Down to the final line, return the records unchanged.

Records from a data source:

★ ★ ★ ★

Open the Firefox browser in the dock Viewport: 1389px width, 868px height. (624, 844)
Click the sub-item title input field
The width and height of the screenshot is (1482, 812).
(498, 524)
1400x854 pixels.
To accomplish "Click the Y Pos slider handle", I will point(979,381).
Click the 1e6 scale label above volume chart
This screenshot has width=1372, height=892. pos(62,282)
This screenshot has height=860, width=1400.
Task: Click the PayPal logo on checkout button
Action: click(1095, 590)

★ ★ ★ ★

Answer to this task
Open the Firefox browser in the dock Viewport: 1389px width, 868px height. (624, 844)
Click the sub-item title input field
The width and height of the screenshot is (1482, 812).
(498, 524)
1400x854 pixels.
To accomplish "Click the Y Pos slider handle", I will point(979,381).
Click the 1e6 scale label above volume chart
This screenshot has width=1372, height=892. pos(62,282)
This screenshot has height=860, width=1400.
Task: Click the PayPal logo on checkout button
Action: click(1095, 590)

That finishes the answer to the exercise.